Democrats in the Legislature have been saying "on the record" that Lingle's "innovation" is just like their ideas about "sustainability," and they can work things out.
The Legislature, however, is all about who gets credit, and there is no way they will pick two Lingle ideas and two Democratic House ideas and call it a compromise. Lingle's "innovations" went to three committees each, which is not a sign of long-term legislative viability.
If Lingle's plans to change the state economy are thwarted by the Legislature, just wait and see what awaits her nominees to circuit and intermediate court.
Sen. Clayton Hee, the new chairman of the Judiciary and Labor Committee, has never been afraid to pull the trigger on a gubernatorial nominee. Last week his committee approved a district court appointee, but only after a half-hour floor speech saying he wanted all judicial nominees to clearly and openly give an accurate accounting of their professional history.
That part is fair enough, but the judgment of what would be a fatally damaging background is already prompting speculation that Hee would find little to like in a Lingle nominee.

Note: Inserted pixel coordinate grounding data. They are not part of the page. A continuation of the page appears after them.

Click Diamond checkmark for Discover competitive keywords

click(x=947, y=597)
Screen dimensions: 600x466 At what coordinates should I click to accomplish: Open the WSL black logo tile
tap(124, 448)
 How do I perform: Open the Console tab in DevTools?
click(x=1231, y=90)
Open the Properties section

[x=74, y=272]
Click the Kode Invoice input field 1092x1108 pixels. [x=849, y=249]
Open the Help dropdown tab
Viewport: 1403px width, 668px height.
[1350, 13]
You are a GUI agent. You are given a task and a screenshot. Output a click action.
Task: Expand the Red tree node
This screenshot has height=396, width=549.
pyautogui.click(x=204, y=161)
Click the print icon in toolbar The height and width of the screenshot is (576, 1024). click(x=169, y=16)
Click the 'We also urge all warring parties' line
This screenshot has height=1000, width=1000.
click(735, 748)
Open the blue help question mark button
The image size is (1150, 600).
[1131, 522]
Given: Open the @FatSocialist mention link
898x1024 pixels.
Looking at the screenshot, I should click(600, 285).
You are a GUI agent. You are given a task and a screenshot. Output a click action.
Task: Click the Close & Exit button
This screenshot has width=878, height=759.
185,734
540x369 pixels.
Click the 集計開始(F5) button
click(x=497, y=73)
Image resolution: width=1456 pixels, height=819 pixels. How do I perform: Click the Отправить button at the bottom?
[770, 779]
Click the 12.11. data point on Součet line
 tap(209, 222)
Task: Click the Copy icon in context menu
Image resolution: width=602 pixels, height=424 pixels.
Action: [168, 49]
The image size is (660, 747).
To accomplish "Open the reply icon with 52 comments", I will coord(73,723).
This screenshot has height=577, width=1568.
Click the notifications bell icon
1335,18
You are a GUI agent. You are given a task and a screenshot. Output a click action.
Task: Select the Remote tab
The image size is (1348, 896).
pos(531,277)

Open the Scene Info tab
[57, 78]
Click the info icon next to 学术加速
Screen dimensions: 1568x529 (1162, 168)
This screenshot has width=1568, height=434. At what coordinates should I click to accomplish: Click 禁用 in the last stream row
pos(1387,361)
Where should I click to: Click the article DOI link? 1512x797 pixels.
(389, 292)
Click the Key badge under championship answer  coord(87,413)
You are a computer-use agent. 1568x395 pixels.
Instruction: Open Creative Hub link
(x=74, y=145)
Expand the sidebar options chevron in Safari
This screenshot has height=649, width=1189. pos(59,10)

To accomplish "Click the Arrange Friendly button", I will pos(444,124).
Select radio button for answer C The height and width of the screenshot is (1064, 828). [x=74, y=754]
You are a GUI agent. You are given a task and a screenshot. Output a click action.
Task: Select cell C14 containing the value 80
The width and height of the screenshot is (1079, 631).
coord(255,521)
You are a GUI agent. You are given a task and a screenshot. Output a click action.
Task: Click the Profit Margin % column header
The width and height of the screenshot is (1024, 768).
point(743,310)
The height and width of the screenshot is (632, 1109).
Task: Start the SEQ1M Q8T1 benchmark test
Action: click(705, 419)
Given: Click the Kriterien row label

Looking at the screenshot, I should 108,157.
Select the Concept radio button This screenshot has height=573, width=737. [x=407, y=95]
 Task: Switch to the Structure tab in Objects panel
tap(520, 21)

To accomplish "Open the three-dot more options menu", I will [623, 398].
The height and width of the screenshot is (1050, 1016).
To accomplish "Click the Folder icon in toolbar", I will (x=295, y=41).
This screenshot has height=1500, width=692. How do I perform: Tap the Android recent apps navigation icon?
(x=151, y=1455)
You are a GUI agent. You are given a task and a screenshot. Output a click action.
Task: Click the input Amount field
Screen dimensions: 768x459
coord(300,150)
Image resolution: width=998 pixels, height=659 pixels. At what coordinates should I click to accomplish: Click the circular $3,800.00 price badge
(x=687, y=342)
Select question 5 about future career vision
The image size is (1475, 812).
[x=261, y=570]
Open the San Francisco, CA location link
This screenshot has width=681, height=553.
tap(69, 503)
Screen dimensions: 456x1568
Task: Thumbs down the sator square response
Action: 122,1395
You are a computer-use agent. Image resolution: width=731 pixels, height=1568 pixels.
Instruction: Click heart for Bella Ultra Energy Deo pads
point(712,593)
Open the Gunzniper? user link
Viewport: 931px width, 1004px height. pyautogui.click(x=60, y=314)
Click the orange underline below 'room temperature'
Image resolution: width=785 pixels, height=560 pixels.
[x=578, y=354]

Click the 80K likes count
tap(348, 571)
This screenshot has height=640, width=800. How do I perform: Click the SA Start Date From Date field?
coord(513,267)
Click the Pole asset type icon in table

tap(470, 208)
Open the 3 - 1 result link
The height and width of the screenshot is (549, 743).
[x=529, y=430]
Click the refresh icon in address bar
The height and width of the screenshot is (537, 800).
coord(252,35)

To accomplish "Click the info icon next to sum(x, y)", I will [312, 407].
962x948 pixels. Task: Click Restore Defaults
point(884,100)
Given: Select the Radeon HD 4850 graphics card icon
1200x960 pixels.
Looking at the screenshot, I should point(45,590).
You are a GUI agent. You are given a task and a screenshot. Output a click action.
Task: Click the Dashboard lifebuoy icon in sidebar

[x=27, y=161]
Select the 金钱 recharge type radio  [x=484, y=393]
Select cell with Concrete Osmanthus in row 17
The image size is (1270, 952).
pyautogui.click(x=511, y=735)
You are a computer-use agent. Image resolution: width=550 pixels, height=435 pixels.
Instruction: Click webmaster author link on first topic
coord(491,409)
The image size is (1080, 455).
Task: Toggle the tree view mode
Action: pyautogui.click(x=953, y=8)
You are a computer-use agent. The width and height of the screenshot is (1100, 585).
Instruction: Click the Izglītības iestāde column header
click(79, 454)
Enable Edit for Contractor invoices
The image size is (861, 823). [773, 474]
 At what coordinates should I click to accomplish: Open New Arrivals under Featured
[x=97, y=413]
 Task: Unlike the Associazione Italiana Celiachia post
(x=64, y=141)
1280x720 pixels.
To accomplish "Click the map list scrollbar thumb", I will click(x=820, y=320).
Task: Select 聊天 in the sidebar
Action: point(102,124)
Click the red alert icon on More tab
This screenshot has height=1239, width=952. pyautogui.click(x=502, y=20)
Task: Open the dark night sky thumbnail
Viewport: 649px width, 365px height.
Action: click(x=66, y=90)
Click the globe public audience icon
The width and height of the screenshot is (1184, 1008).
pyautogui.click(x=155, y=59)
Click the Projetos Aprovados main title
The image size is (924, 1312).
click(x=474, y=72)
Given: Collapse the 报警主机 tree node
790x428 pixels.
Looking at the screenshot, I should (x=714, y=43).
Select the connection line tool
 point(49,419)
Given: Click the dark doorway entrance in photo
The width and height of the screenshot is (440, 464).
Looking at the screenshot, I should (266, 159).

The issue of University of Hawaii regent nominations is already in contention at the Legislature because of the as-yet- undefined interpretation of the new amendment to the state Constitution requiring Lingle to pick a nominee from a list put together by a panel.
Who is on the panel and how they got there are the details that have to be written by the Legislature, which has not yet come up with a plan. Lingle, meanwhile, has six regents to name to the board. How that will be done is the subject of behind-the-scene memos and tentative legal opinions, but so far no one knows how or if the pending regent vacancies will be filled.
Finally, Lingle is holding meetings and trying to quietly lobby Democrats to allow a second acute care hospital. She argues that the hospital would be privately funded and that most of Maui wants it. Democrats are saying a second hospital would destabilize the hospital system and that the second hospital, like much of the GOP governor's plan, is DOA.